--- SOURCE DATA Enclosed Below ---

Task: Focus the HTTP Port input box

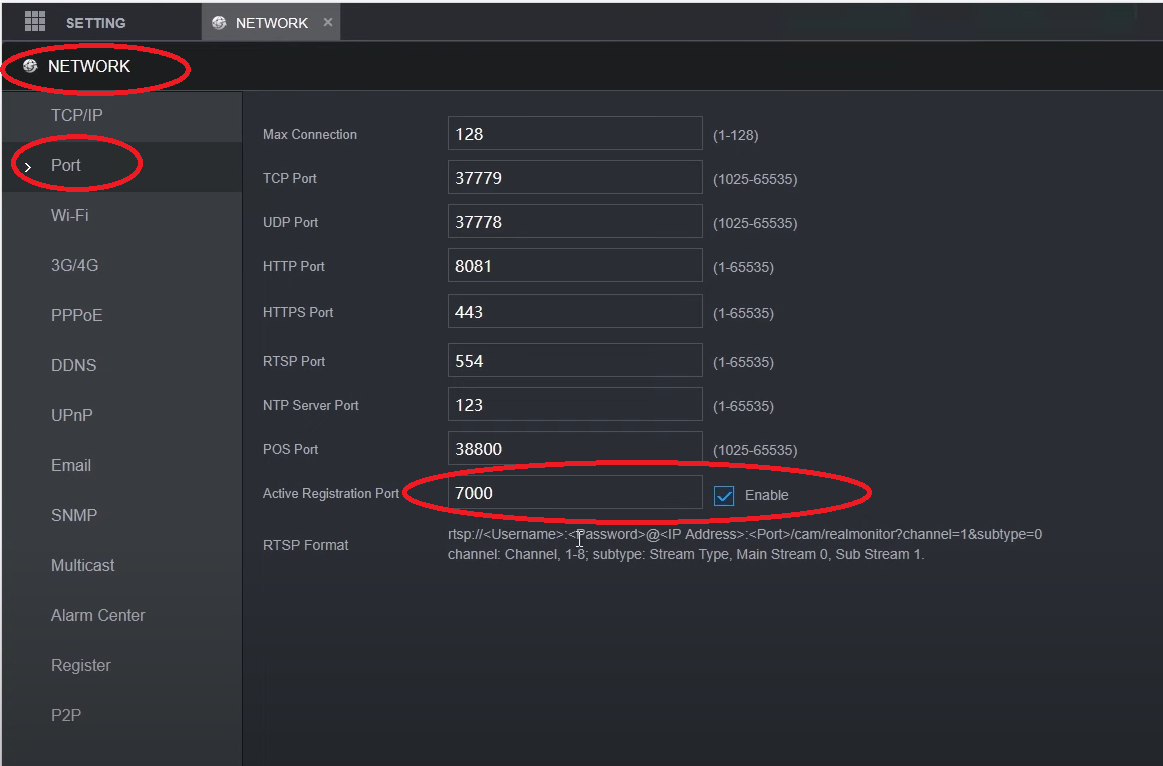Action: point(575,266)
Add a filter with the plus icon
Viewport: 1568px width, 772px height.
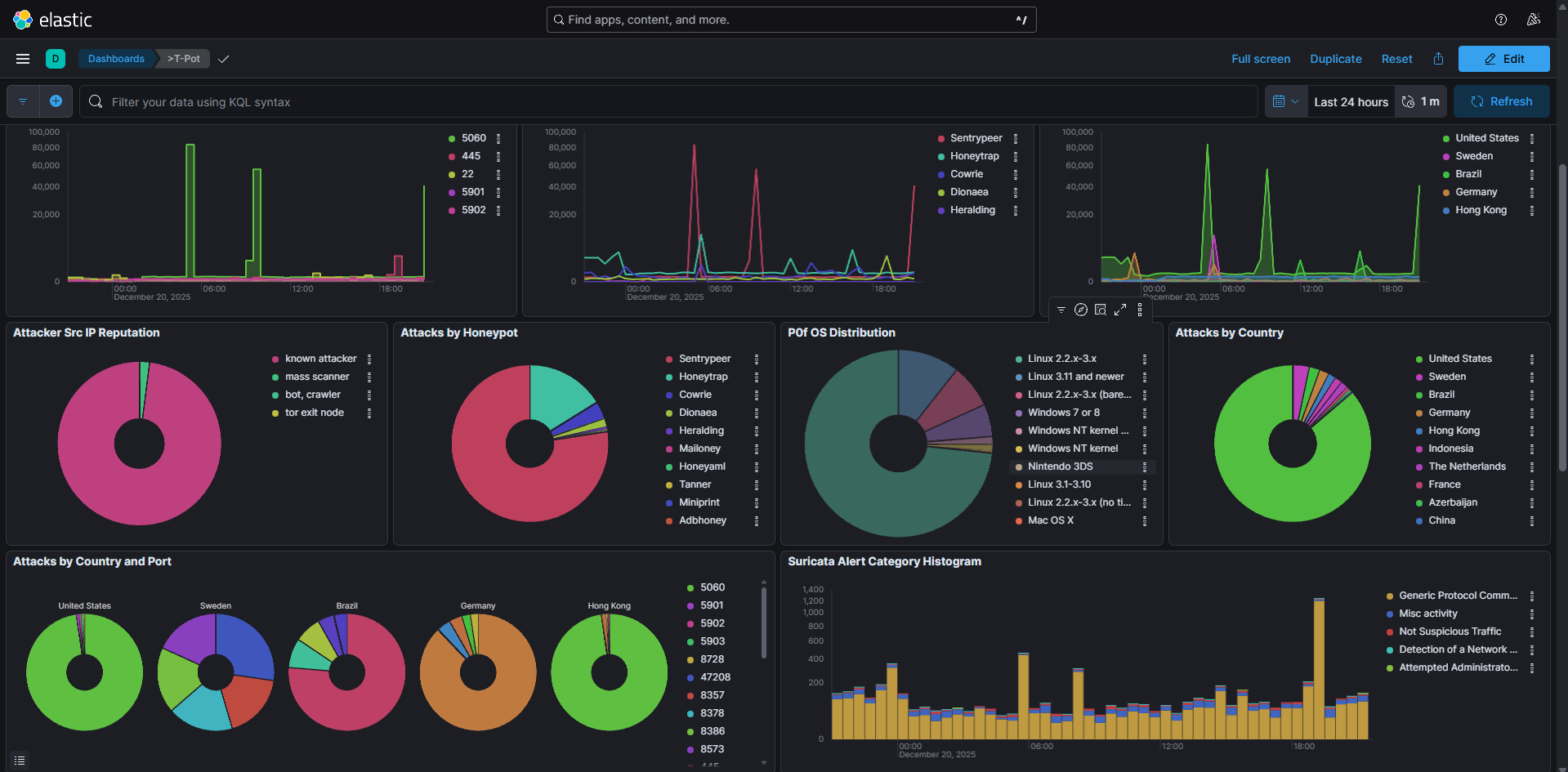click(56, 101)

--- End of Enclosed SOURCE DATA ---
--- SOURCE DATA Enclosed Below ---

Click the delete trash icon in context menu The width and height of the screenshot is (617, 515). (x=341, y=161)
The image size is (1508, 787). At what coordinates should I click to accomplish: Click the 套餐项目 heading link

--- End of Enclosed SOURCE DATA ---

## PROBLEM
Using the material above, transcribe exactly the lines from the line with "Click the delete" to the line with "The image size"; both count, and nothing else goes in.

## SOLUTION TO THIS TASK
Click the delete trash icon in context menu The width and height of the screenshot is (617, 515). (x=341, y=161)
The image size is (1508, 787). At what coordinates should I click to accomplish: Click the 套餐项目 heading link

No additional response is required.